# Tinkerbell



## csilvia9 (Dec 12, 2011)

I am working on Peter Pan and need some help with my Tinkerbell effect. 
Here is my idea so far, Tb is a light on the end of a fishing pole type setup that can be flown around the stage then go behind an object. Then the actor playing Tb just pops up from behind said object.
I am just not sure what the best effect would be. Should I use a cluster of LEDs or just one LED, or flashing lights. I would really love to have more of a fairy dust, twinkly look with a trailing tail of twinkle. LOL does that even make any sense? As usual any suggestions are more that appreciated.


----------



## Les (Dec 12, 2011)

When I did Peter Pan back in High School, Flying By Foy rented us a green laser (They also did our flying effects). The laser was tripod-mounted and projected a rotating loop pattern. Two knobs on the side of the unit controlled speed and size. It was fairly neat and convincing looking once the operator got the hang of it. Best of all, it was extremely simple. When moved in a "flight" pattern, the laser does almost have a blurry trail to it, since your eyes can't focus on such a small object moving so fast (like the computer cursor effect).

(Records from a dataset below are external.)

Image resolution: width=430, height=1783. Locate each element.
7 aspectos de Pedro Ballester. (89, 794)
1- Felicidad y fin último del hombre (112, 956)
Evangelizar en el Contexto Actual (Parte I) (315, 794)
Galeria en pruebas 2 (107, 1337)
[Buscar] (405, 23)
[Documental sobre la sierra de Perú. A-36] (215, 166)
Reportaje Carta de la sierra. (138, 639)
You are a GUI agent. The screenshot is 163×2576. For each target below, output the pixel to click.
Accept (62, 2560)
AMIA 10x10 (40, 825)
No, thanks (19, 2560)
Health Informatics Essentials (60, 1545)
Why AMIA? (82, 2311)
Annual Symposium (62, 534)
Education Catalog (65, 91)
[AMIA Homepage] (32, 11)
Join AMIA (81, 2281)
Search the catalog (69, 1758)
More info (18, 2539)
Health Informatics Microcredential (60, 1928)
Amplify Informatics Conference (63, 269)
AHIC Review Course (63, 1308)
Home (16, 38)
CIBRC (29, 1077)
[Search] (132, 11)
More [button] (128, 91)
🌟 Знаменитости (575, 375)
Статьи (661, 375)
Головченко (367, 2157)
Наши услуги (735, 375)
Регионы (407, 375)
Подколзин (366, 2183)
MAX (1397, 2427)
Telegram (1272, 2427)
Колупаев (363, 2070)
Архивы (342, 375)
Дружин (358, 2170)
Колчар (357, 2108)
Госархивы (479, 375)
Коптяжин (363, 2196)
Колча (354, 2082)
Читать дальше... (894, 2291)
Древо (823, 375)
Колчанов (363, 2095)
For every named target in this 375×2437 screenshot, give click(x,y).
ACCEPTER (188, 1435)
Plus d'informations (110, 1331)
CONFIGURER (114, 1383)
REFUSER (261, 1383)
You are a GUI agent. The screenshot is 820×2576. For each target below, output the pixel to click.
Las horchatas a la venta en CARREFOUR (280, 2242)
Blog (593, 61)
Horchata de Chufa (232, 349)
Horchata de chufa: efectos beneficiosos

From the Flying By Foy website:
"There are many ways in which Tinkerbell has been portrayed over the years. We can help to advise you on the advantages and disadvantages of the various methods. The Sandy Duncan edition of Peter Pan introduced the LASER method to Broadway audiences and it was a hit.

Flying by Foy® currently offers a three-milliwatt Diode Pump Solid-State Green Laser to achieve this effect. The laser is mounted on a heavy-duty tripod and produces a brilliant green oscillating image (bright enough to be clearly seen in daylight against a black background). The size of the image and the oscillating pattern may be easily adjusted from a tiny point of light to whatever size is necessary. It is also quite simple to operate – very much like a small follow spot. Rental prices, including shipping (via FedEx) are available upon request."




http://www.flybyfoy.com/rentals.htm

I believe Hall, ZFX, etc have similar solutions available to rent.


----------



## rochem (Dec 12, 2011)

There are a million ways to do tinkerbell, and it really depends on your budget. A common way to do it is to put a green laser on a tripod and have an operator move it around from the back of the house. However, you do need to be careful when blocking certain scenes so that your actors don't just walk through tinkerbell. The current tour starring Cathy Rigby uses a pair of Clay Paky Sharpys with the color wheel spinning on full speed for tinkerbell, and it looks quite good. It's actually a really impressive piece of programming on the Ion - it takes a surprising amount of work to make a light jump around the stage in random-looking patterns while still landing at an exact point.


----------



## kiwitechgirl (Dec 13, 2011)

I've said it before, I'll say it again....if Tink has lines or music associated with her, set up a small speaker in the wings, close to the stage. Stretch a balloon over the speaker, and glue bits of mirror to the balloon. Route Tink's lines/music to the speaker, focus a shuttered-down profile (gelled however you like) onto the speaker - and then the sound will cause the balloon to vibrate, darting the light around the stage as the mirrors move - but in sync with the lines/music. It may take some trial and error to get the speaker/profile in the right place, but it will work.


----------